I have just sent this review off to our PMA/PLS newsletter; so if you normally read that, don't read on!
Our friends, Mandy and Charles, lent us the DVD of
Untouchable (originally
Les Intouchables, in French), saying they thought we'd enjoy it. We watched it last night with two very good friends. What a good evening, sharing Masterchef-winning food and a rich red Spanish wine. I wouldn't say I wet myself, except with tears of uncontained laughter down my face. It's an excellent film and a refreshingly sane view of disability, and Steve and Bev are such great fun.
We’ve just watched Untouchable for
the second time. It had me
helpless with laughter on occasions – which is remarkable as one of the two
main characters is a sad quadriplegic widower and the other is a fostered
alienated gang-member from the Paris suburbs. As the French title implies, both are examples of society’s
outsiders. They both are
“untouchable”. The film is based
on the true story of Philippe Pozzo di Borgo (“Philippe”) and his carer, Abdel
Sellou (“Driss”).
There are so many memorable scenes,
it’s hard to pick out highlights.
It starts with a hilarious car chase through Paris at night, and then we
see how the partnership began, with Driss simply looking for evidence for his
job-seekers’ benefit. His total
unsuitability appeals to Philippe, a multi-millionaire disabled in a
paragliding fall, who clearly and unsurprisingly is a difficult client. There follows an unsentimental and
funny induction for Driss into the business of caring, from exercises to compression
stockings, from showering to evacuating bowels!
Meanwhile you watch how their
differing cultures and personalities (though they are both strong) enrich and
change the other, and how in a sense they redeem each other’s hopeless
lives. I don’t want to give more
of the plot away, but there are two bits of dialogue which remain with me. One is when Philippe is being warned
off Driss by his lawyer-friend who has “made enquiries” into his dubious past
of petty crime. “These street guys
have no pity.” Philippe replies,
“That’s it exactly. That’s what I
want. No pity.” The other is near the end when Driss,
reemployed after being sent to sort his cousin out, has driven Philippe to the
seaside to a smart hotel, and is shaving off his beard – he’s “let himself go”
in Driss’s absence – . Philippe
says, “A quick cut would settle it.”
Driss is unmoved, just replying, “You’re in great shape. I love it.” There follows a great scene in which he experiments with
various styles of moustache, and then comes the film’s dénouement, which I
won’t divulge. What Driss learns
for himself and then insists for Philippe is that we are not fated to be
victims.
I do think it’s the most positive and
affirming film about disability I’ve watched, and for me has been a great
antidote to self-pity.

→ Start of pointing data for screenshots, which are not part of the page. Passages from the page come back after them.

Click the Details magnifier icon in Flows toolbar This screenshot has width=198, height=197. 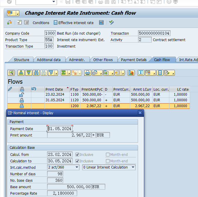11,73
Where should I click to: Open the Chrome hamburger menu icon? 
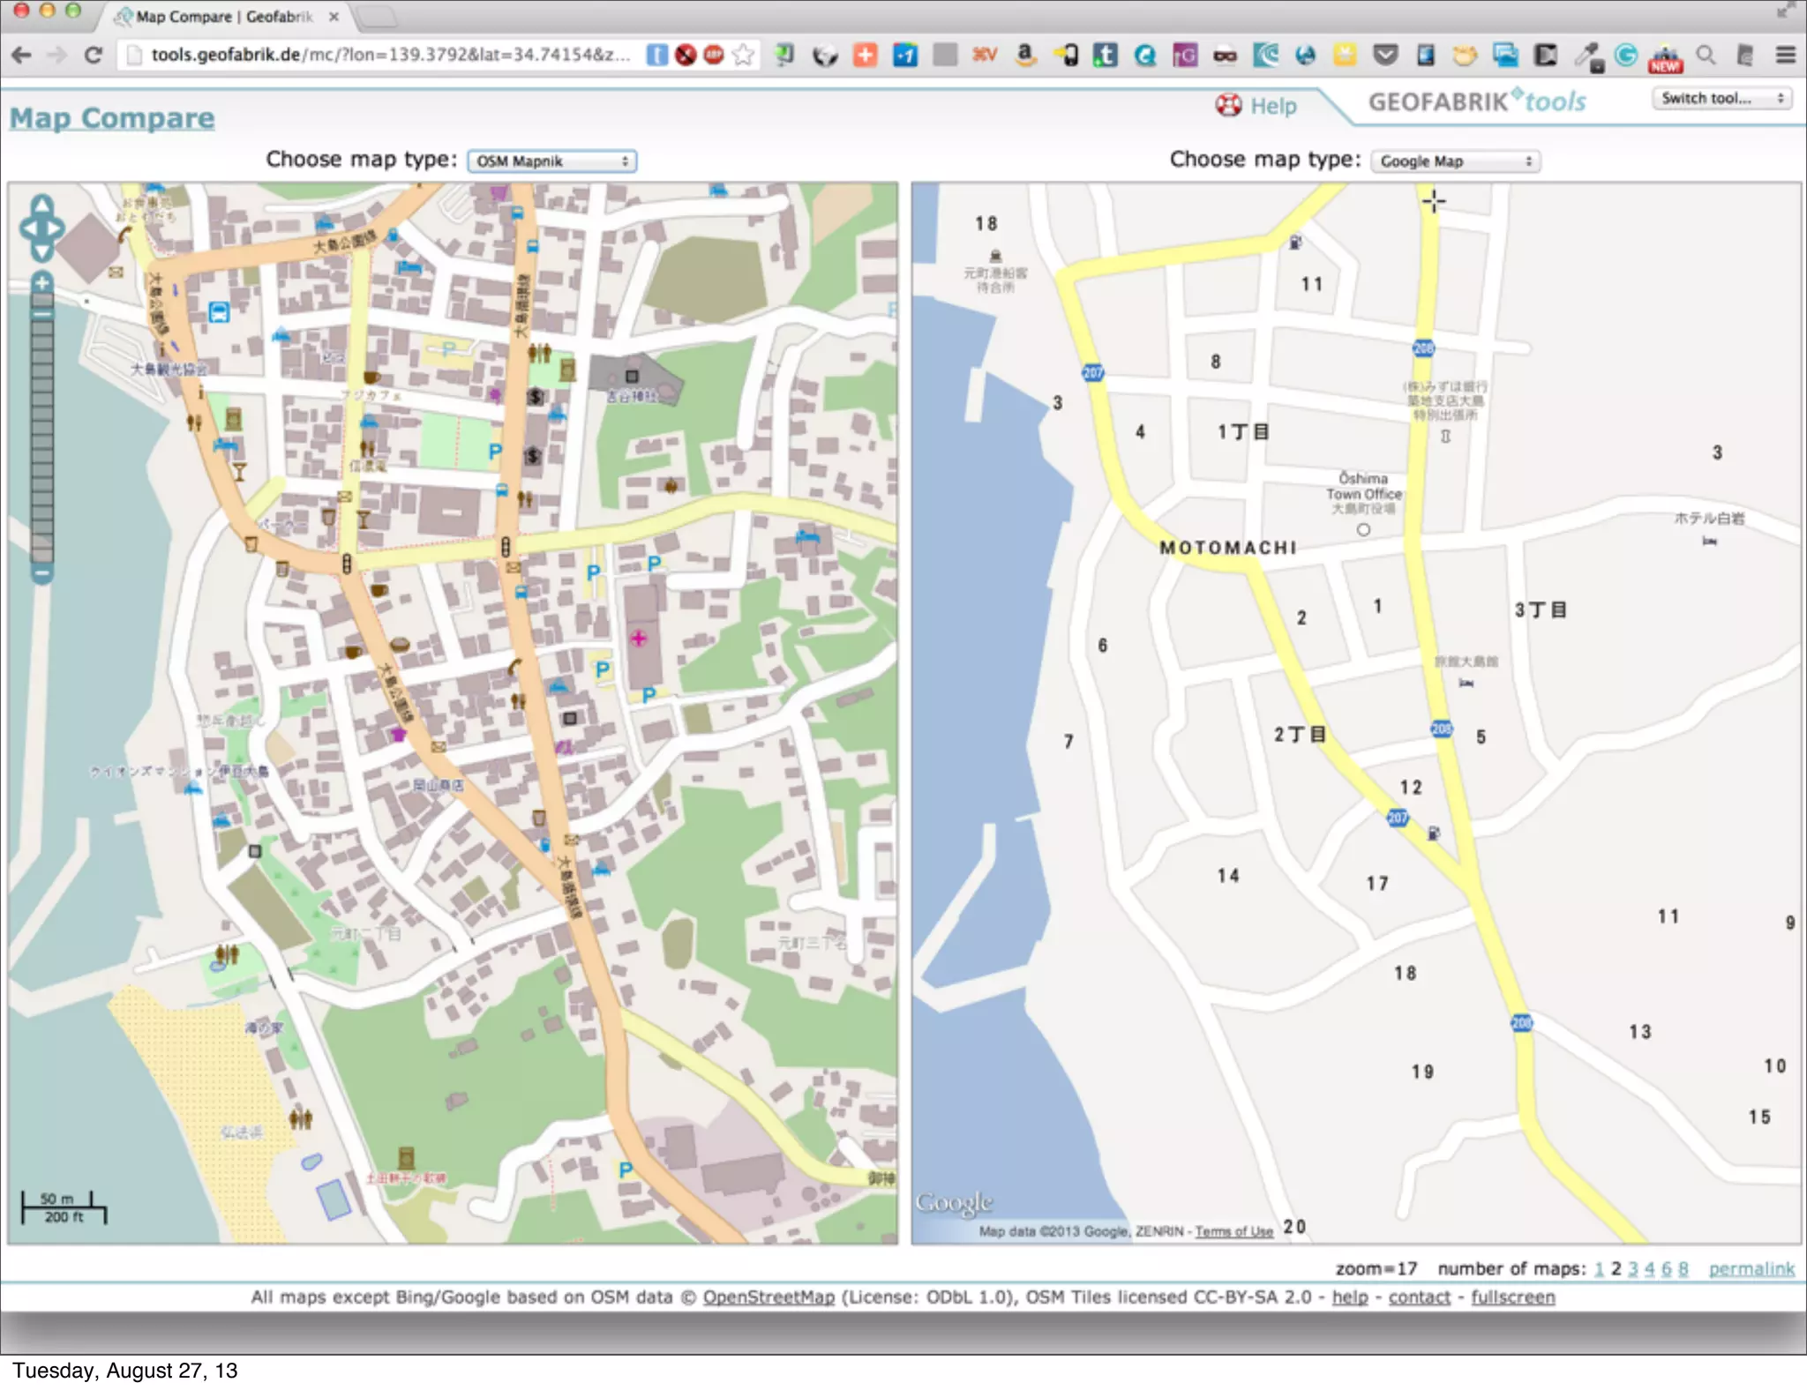click(x=1785, y=55)
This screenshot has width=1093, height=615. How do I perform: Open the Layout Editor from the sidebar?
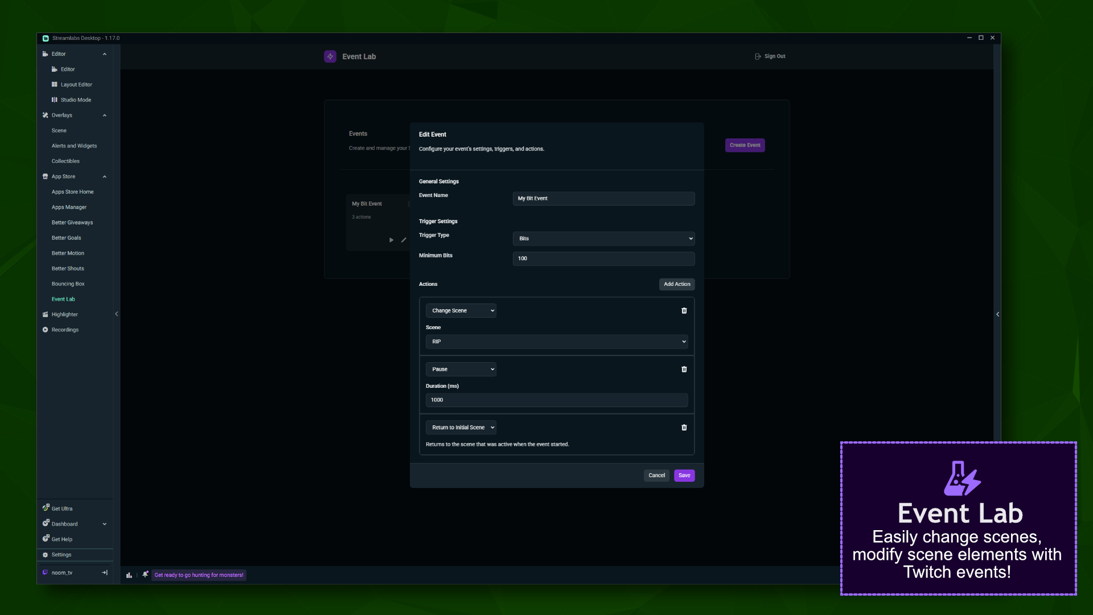coord(76,84)
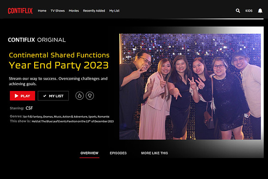Image resolution: width=268 pixels, height=179 pixels.
Task: Go to the Home menu item
Action: tap(42, 11)
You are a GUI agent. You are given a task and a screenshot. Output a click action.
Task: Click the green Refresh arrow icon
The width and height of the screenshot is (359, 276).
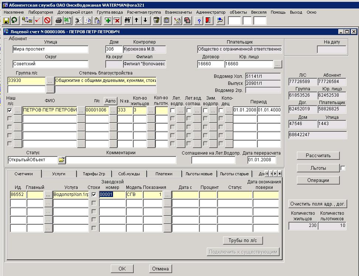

It’s
beautiful, gritty and funny, with lots of witty dialogue. I hope you enjoy it as much as I did.
It's sad, I feel, that all of us, however disabled, do not reject victimhood, and insist on life even in the minutiae of existence. After his conversation about pity, Philippe goes on to say, "True, he (Driss) isn't compassionate for me. But he's strong, with arms and legs. His brain works; he's healthy. So, for the rest, given my 'state', as you call it, his background and so on, I don't give a shit." It strikes me this is a different way of looking at compassion from that bandied around so freely in the media and among the mass of phoners-in to radio shows. Driss does not show the sentimental "I feel so sorry for you" mentality which so often passes for "compassion". That is not what Philippe is looking for or needs. He needs pragmatic compassion, which is the word Driss adopts to describe himself, pragmatique. That is true compassion, standing with someone, through thick and thin, and doing practically all you can to enhance their life. It seems clear that we're in for another round of pro-euthanasia campaigning with Paul Lamb's identifying himself as the late Tony Nicklinson's unnamed co-litigant this week and Lord Falconer limbering up for another attempted round of legislation in the Lords. Watch out for that wishy-washy sentimentalised use of the C word! It's not true compassion. It's a substitute emotion, not the real thing. In occupied Jersey during the war, they used to grind up lupin seeds to make ersatz coffee. Well, beware of ersatz compassion. Watch Untouchable to see what true caring really looks like, how gritty and how positive it is.